Stephens et al. (1999) paper, titled “What is the Allee effect” has large amounts of jargon as well as confusing equations.  I was able to bear down and wade through it.  I need to justify the exorbitant amount of money being spent on my education as well, and prove that I understand demographic stochasticity as much as the next overly educated person.  Side note: I think that if my spelling autocorrect in Word doesn’t know that it’s a word, I should either.  But then again, the autocorrect doesn’t know my last name, so this opinion doesn’t have strong support.  But as usual, I digress; back to the point.  After exploring the numerous examples Allee lays out to support his principle, Stephens et al. (1999) is able lay out a clear definition:


…we thus define the Allee effect as: a positive relationship between any component of individual fitness and either numbers or density of conspecifics.
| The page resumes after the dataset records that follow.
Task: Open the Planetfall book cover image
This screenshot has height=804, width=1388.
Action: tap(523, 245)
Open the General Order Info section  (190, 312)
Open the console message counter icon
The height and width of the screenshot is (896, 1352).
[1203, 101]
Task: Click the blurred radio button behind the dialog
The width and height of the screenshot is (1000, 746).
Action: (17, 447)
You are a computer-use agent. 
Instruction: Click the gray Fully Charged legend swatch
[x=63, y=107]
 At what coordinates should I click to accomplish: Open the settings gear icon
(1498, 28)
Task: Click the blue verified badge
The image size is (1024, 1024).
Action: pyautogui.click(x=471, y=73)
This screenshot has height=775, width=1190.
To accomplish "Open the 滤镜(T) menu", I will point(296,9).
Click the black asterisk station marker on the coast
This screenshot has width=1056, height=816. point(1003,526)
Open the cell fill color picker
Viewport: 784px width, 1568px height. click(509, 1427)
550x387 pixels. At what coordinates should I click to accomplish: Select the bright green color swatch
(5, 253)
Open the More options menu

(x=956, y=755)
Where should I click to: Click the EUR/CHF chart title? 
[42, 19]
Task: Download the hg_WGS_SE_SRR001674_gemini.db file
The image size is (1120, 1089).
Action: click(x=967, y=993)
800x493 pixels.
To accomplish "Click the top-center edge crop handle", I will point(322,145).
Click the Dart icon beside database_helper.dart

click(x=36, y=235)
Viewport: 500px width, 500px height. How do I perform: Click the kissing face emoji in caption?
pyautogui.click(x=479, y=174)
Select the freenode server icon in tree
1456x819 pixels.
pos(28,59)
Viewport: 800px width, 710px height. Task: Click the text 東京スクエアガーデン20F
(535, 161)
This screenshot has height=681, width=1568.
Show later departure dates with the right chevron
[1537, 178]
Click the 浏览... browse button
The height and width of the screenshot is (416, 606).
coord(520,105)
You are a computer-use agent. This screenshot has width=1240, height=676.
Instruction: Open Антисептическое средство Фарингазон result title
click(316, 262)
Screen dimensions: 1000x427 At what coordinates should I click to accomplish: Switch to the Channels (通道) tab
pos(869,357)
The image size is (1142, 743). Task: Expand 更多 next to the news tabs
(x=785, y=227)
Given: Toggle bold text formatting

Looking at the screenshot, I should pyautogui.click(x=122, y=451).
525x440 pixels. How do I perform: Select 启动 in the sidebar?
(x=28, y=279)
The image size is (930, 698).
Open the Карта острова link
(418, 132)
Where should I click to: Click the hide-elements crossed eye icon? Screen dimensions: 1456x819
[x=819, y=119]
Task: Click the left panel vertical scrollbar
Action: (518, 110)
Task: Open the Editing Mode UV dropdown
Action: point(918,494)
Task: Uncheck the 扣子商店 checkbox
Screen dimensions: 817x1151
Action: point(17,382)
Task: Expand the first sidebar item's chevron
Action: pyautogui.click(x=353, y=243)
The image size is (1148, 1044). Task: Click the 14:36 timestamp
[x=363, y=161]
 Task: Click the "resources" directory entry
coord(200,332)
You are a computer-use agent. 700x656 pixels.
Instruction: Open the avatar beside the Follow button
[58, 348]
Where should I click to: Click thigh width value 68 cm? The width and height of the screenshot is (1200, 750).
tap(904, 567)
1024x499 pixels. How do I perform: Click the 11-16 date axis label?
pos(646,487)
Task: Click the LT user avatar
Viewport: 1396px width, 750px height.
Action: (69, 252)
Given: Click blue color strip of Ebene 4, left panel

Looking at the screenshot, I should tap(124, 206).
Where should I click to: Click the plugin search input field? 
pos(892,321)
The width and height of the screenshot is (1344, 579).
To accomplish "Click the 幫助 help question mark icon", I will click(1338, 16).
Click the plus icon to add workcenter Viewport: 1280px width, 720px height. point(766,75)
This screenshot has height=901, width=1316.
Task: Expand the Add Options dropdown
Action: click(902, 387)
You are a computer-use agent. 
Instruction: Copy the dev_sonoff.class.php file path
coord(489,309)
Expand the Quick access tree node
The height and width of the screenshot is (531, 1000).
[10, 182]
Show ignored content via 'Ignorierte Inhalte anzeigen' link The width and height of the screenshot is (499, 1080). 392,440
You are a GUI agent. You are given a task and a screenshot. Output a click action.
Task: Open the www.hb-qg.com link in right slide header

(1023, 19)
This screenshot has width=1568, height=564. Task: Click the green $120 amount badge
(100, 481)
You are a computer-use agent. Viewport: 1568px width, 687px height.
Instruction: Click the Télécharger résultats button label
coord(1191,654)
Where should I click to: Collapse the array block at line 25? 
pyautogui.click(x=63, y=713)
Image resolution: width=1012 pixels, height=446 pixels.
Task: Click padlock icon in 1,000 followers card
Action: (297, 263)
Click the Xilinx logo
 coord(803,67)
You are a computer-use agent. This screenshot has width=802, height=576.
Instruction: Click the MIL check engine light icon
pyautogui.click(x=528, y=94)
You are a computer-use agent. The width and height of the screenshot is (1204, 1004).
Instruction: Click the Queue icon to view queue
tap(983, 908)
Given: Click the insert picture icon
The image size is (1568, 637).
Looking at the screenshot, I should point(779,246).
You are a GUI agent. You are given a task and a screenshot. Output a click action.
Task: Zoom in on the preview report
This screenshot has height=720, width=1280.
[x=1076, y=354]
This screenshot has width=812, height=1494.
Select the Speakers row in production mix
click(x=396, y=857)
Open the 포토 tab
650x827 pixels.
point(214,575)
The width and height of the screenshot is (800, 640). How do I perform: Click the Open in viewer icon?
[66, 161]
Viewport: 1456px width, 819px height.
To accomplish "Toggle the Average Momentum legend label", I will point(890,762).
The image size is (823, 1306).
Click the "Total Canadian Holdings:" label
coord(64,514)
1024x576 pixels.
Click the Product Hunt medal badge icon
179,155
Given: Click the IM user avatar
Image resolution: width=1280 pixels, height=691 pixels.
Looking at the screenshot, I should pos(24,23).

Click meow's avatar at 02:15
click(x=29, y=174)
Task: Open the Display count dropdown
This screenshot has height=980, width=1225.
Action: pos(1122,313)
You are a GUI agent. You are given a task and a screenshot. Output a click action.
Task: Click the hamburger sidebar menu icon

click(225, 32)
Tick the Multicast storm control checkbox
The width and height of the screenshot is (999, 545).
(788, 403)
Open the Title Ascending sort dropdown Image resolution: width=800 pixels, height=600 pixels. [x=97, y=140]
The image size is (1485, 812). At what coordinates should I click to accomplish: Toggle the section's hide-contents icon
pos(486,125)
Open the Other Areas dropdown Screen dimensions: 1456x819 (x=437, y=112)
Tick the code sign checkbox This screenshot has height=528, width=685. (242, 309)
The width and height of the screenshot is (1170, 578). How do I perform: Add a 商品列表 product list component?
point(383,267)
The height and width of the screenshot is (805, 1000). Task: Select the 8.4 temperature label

Basically, the more of you there are, the better you all will be in terms of certain basic needs (reproduction, food, protection, etc).  There are limitations with this.  Too many individuals and you become competitors for resources, such as food, so oftentimes there is a threshold.  A population size below 50, for example, is bad; a population between 50 and 100 is good; and, a population over 100 is bad.


Stephens et al. (1999) continue with their definition to explore the distinction between the component Allee effect and the demographic Allee effect.  The distinction lies basically in the scale, where the component Allee effect is the positive relationship between any measurable component of individual fitness (breeding, feeding, or defense) and population density; the demographic Allee effect is the positive relationship between the overall individual fitness and population density.  So adding component Allee effects together produces an overall demographic Allee effect.  This is where a lot of the fun equations come into existence, but I’m going to avoid all that because I don’t want to get away from the whole point of this post, which is: how does the Allee effect apply to my project.


Black abalone on San Nicolas Island (B. Blaud)

Black abalone on San Nicolas Island (B. Blaud)

This leads back to the basic core question I’m trying to answer dealing with recovering black abalone populations on San Nicolas Island.  How close together do two black abalone need to be in order to successfully reproduce?  My question delves into a component Allee effect, just one aspect of individual fitness that’s investigated as a result of population density.  The more dense abalone are, the closer they are located, the more their gametes will mix and more babies will be made.  When 99% of the population was eliminated, numbers drastically decreased and density was also affected.  As they are recovering, numbers are slowly rebounding, but more interesting is the rate the population density is increasing.  Black abalone are clustering closer together as they recover, which leads us to another interesting story about the Nearest Neighbor Data.  But that is a story for another time…


Stephens, P.A., W.J. Sutherland, and R.P. Freckleton.  1999.  What is the Allee effect?  Oikos, Vol. 87(1): 185-190.